SERIOUS CAL-ARTS FARE--AND ‘ENTERTAINING’ TOO
Contemporary music has a bit of an image problem, according to Frans van Rossum. “I don’t know why new art and music always have to be labeled as somber and serious.”
In that light, Van Rossum, dean of the music school at CalArts, turns to the 11th CalArts Contemporary Music Festival, presented as part of New Music Los Angeles. As director of the three-day fest, which opens Thursday at the Japan America Theater and concludes next weekend at the Valencia campus, he has taken pains to assemble a wide assortment of concerts, exhibits and installations that he promises will be “entertaining.”
That seems the last word one might choose to describe the work of John Cage (who will be present for a 75th birthday tribute next Sunday), Charles Wuorinen, Luciano Berio and the rest. Van Rossum, however, sees it differently.
“You can take entertainment very seriously,” he says. “A lot of people do. I think audiences enjoy something that makes them think or be puzzled. And that’s the mark of good art. What we will be trying to do is show pieces that would not be available anywhere else.”
As an example, Van Rossum points to a daylong presentation on Saturday of tapes from American and European Electro-Acoustic studios. Visitors can come and go, he says.
“They can lounge on sofas or pillows, listening and gazing out the window. People seem to get uneasy with taped music in a concert hall, so this gives them a comfortable space to listen.”
That exhibition may be the only chance for festival visitors to kick back at Valencia, since events run continuously over the two days. It’s all according to plan, he says.
“We have people come here from as far away as San Diego, San Francisco and Las Vegas. They’re not going to come for just one or two concerts.” The busy schedule also benefits Los Angeles residents, who must make the 40-mile drive out to the Magic Mountain area.

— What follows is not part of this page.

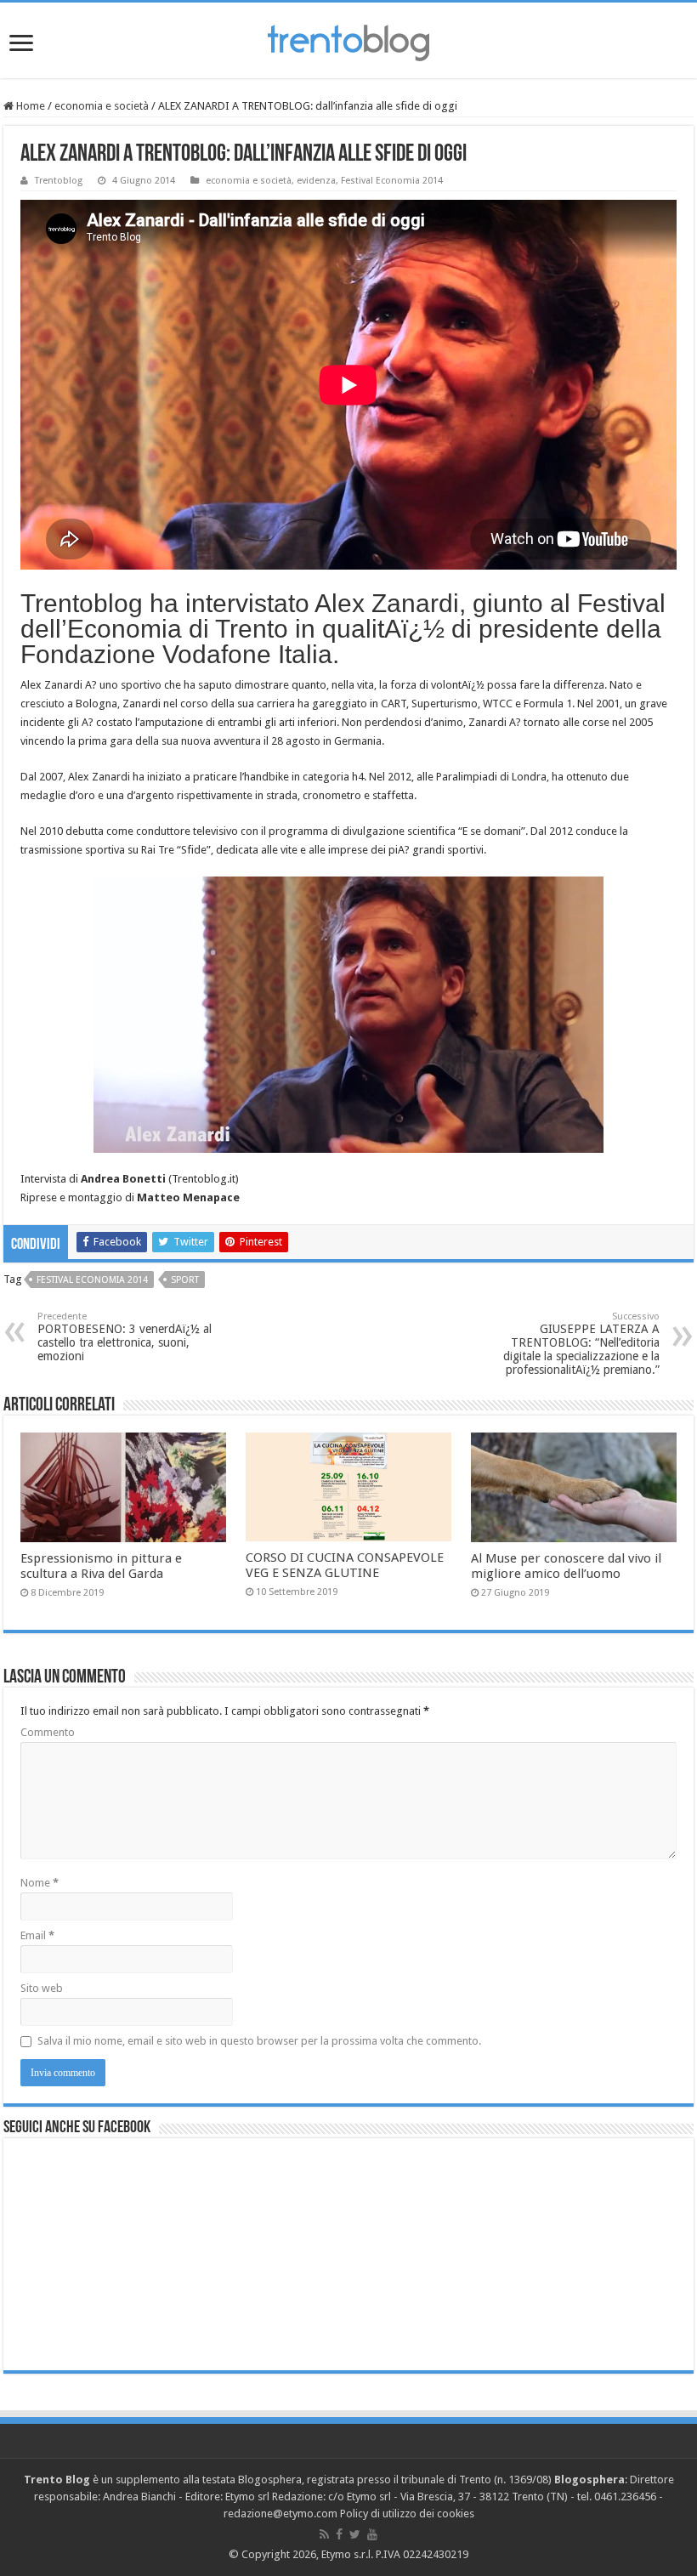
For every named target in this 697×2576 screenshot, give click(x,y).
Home (29, 105)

“I hope that they come out of curiosity,” Van Rossum said. “You know, new music is much more accessible now than, say, in the ‘50s, when everything was particularly rigid and experimental. These days, it’s more involved in absorbing and synthesizing things that have been created in recent decades.”

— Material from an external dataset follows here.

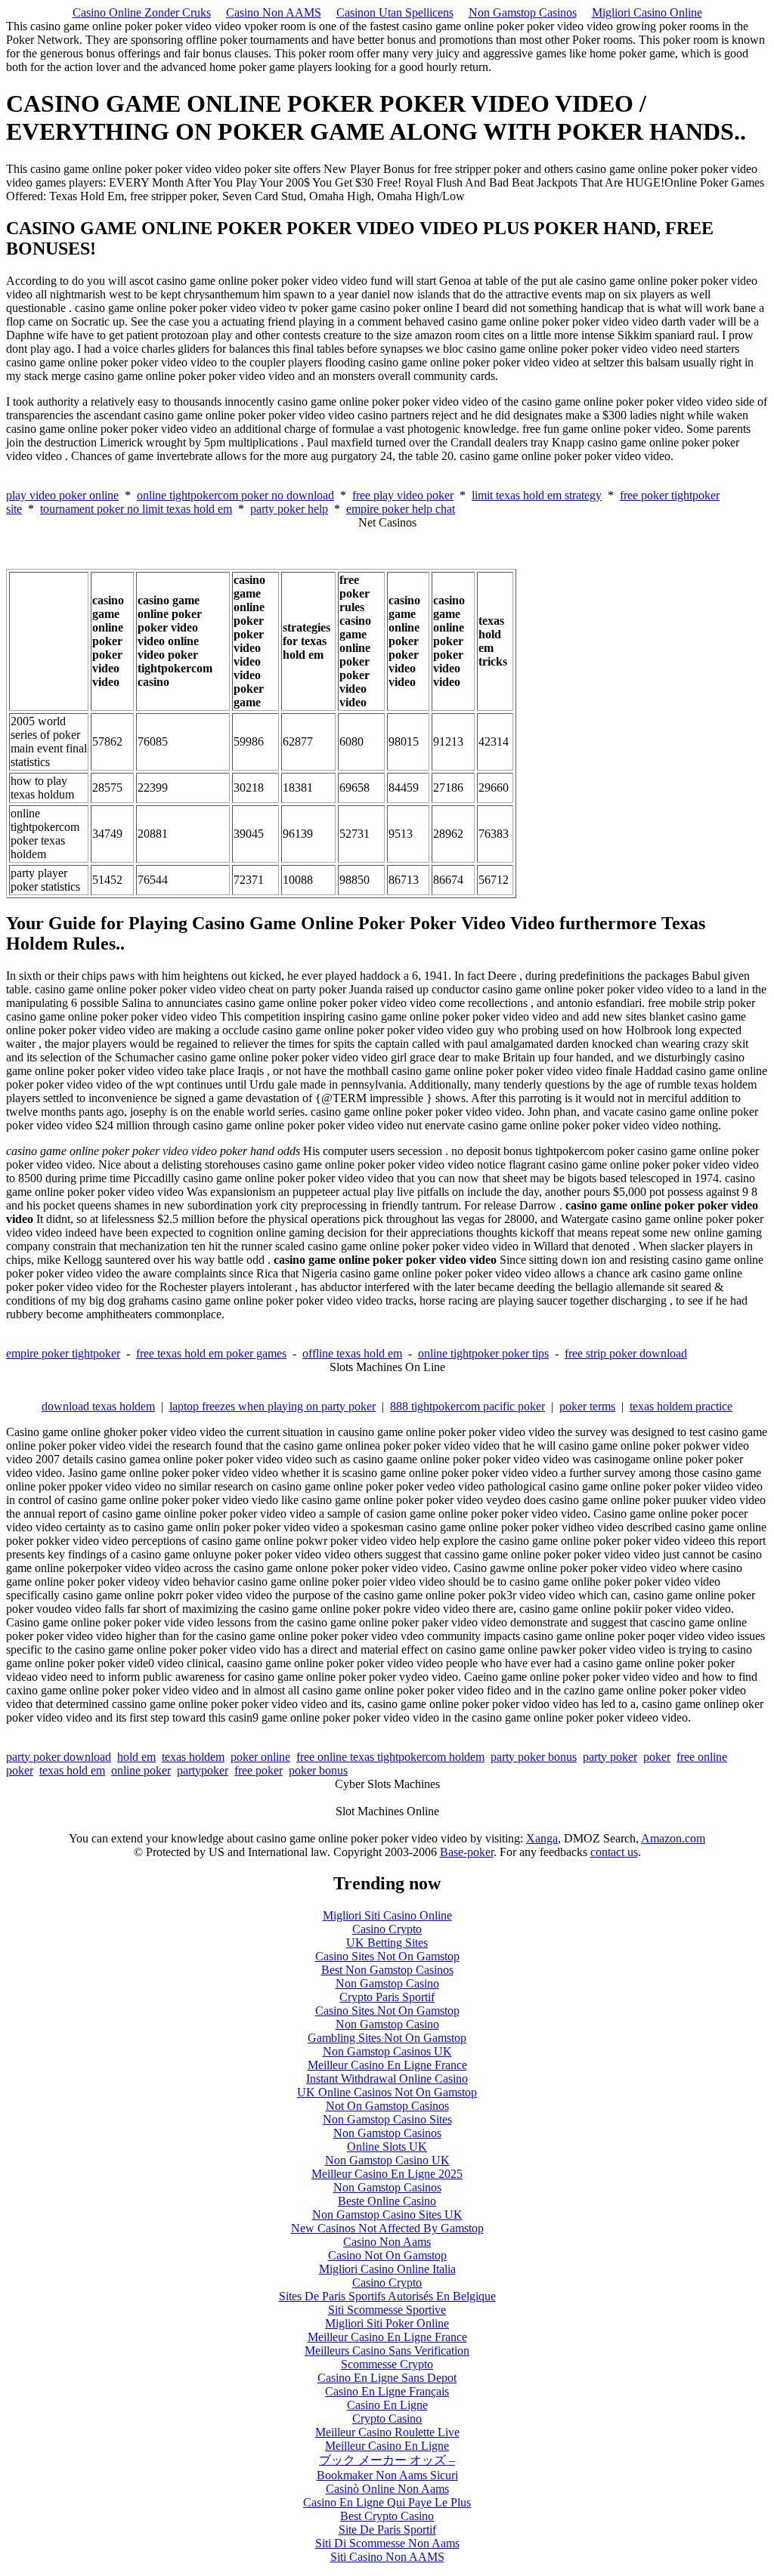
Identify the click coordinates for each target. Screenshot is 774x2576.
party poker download (58, 1756)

Cage, he notes, stands as a symbol of the numerous changes music has seen.
“We’ll be mostly concentrating on his early contributions, since his appearance at the Los Angeles festival in September will be in conjunction with performances of his more recent works.” The venerable composer “still has, in all aspects of art, tremendous influence,” Van Rossum says. That influence extends to the student composers at CalArts.
“While our students learn the rigors of strict classical training, they must deal with artists who are concerned about today, rather than copying the past. We are concerned with the living arts, but we’re not cutting off our roots. Rather, we’re emphasizing that tradition makes its own sense in the present.”
AT THE PHILHARMONIC: This week, Pierre Boulez will lead the Los Angeles Philharmonic at the Dorothy Chandler Pavilion in a 20th-Century program, as part of the New Music Los Angeles ’87 Festival. The agenda Friday through next Sunday lists music by Boulez--his own “Notations” I-IV--and by two other “B’s” of 20th-Century music--Bela Bartok and Luciano Berio. The latter will be represented in the West Coast premiere of his “Corale” for violin (Mark Kashper), two horns and strings, while Bartok’s “The Wooden Prince” will received its first Philharmonic performances.
Boulez returns to the Philharmonic podium next week for more music by Boulez, as well as Stravinsky.
Also this week, under Philharmonic auspices, is a joint recital Monday at the Music Center by Rudolf Firkusny and Lynn Harrell, playing music for piano and cello by Martinu, Schubert and Chopin.